Reputation: 3908
I am currently modifying a piece of code and I am wondering if the way the XML is formatted (tabs and spacing) will affect the way in which it is parsed into the DocumentBuilderFactory class.
In essence the question is...can I pass a big long string with no spacing into the DocumentBuilderFactory or does it need to be formatted in some way?
Thanks in advance, included below is the Class definition from Oracles website.
Class DocumentBuilderFactory
"Defines a factory API that enables applications to obtain a parser that produces DOM object trees from XML documents. "
Upvotes: 2
Views: 6604
Reputation: 149007
The documents will be different. Tabs and new lines will be converted into text nodes. You can eliminate these using the following method on DocumentBuilderFactory:
But in order for it to work you must set up your DOM parser to validate the content against a DTD or xml schema.

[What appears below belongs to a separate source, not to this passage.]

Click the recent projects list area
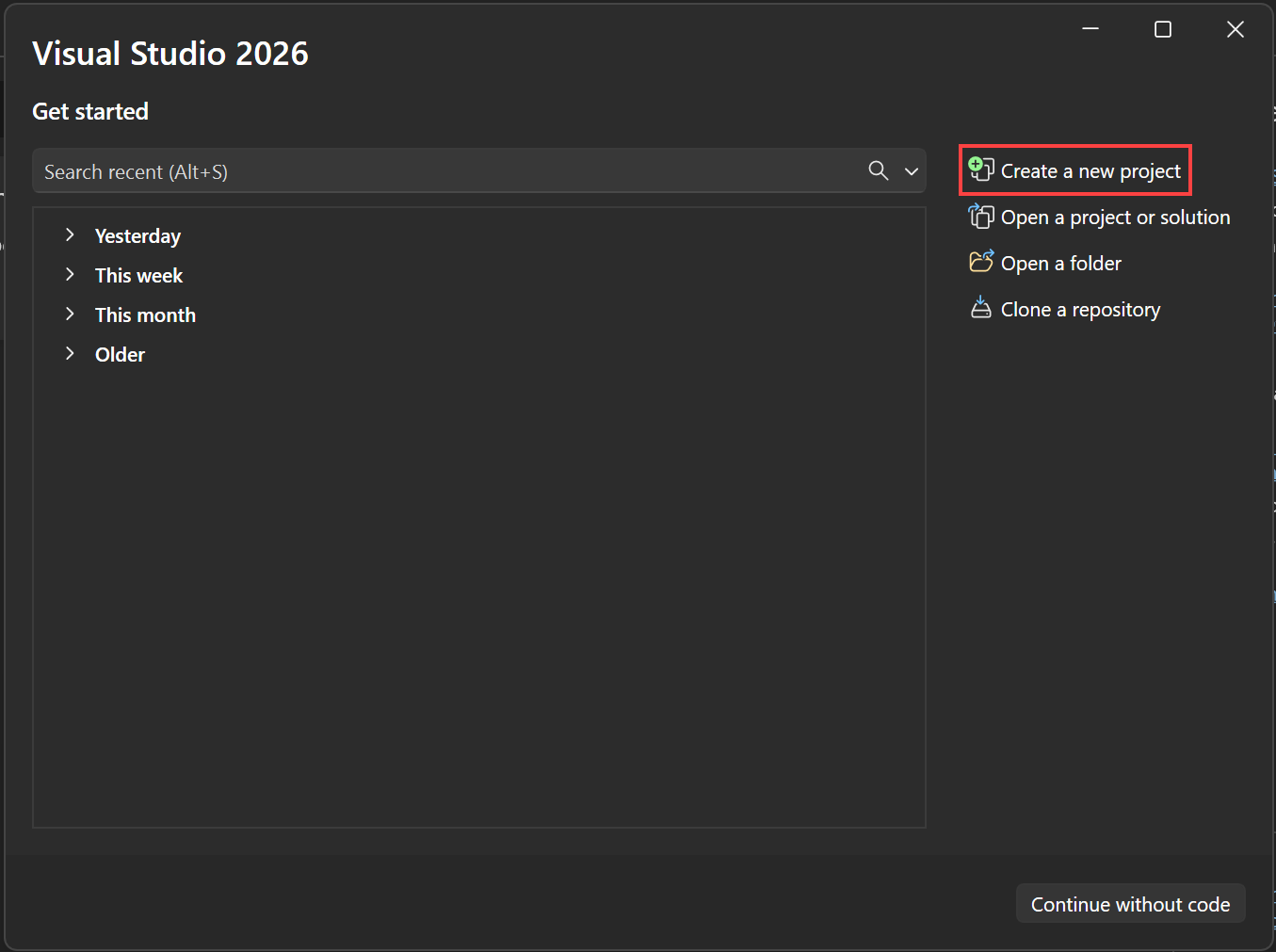This screenshot has width=1276, height=952. (x=478, y=565)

Alternatively you could programmatically remove the extra whitespace yourself using something like the following:
public static void removeEmptyTextNodes(Node node) {
NodeList nodeList = node.getChildNodes();
Node childNode;
for (int x = nodeList.getLength() - 1; x >= 0; x--) {
childNode = nodeList.item(x);
if (childNode.getNodeType() == Node.TEXT_NODE) {
if (childNode.getNodeValue().trim().equals("")) {
node.removeChild(childNode);
}
} else if (childNode.getNodeType() == Node.ELEMENT_NODE) {
removeEmptyTextNodes(childNode);
}
}
}
Upvotes: 3
Reputation: 1952
The DocumentBuilder builds different DOM objects for xml string with line feeds and xml string without line feeds. Here is the code I tested:
StringBuilder sb = new StringBuilder();
sb.append("<root>").append(newlineChar).append("<A>").append("</A>").append(newlineChar).append("<B>tagB").append("</B>").append("</root>");
DocumentBuilder builder = DocumentBuilderFactory.newInstance().newDocumentBuilder();
InputStream xmlInput = new ByteArrayInputStream(sb.toString().getBytes());
Element documentRoot = builder.parse(xmlInput).getDocumentElement();
NodeList nodes = documentRoot.getChildNodes();
System.out.println("How many children does the root have? => "nodes.getLength());
for(int index = 0; index < nodes.getLength(); index++){
System.out.println(nodes.item(index).getLocalName());
}
Output:
How many children does the root have? => 4
null
A
null
B
But if the new newlineChar
is removed from the StringBuilder,
the ouptput is:
How many children does the root have? => 2
A
B
This demonstrates that the DOM objects generated by DocumentBuilder are different.
Upvotes: 1
Reputation: 16060
There shouldn't be any effect regarding the format of the XML-String, but I can remember a strange problem, as I passed a long String to an XML parser. The paser was unable to parse a XML-File as it was written all in one long line.
It may be better if you insert line-breaks, in that kind, that the lines wold not be longer than, lets say 1000 bytes.
But sadly i do neigther remember why that error occured nor which parser I took.
Upvotes: 0
Reputation: 2250
It should not affect the ability of the parser as long as the string is valid XML. Tabs and newlines are stripped out or ignored by parsers and are really for the aesthetics of the human reader.
Note you will have to pass in an input stream (StringBufferInputStream for example) to the DocumentBuilder as the string version of parse assumes it is a URI to the XML.
Upvotes: 1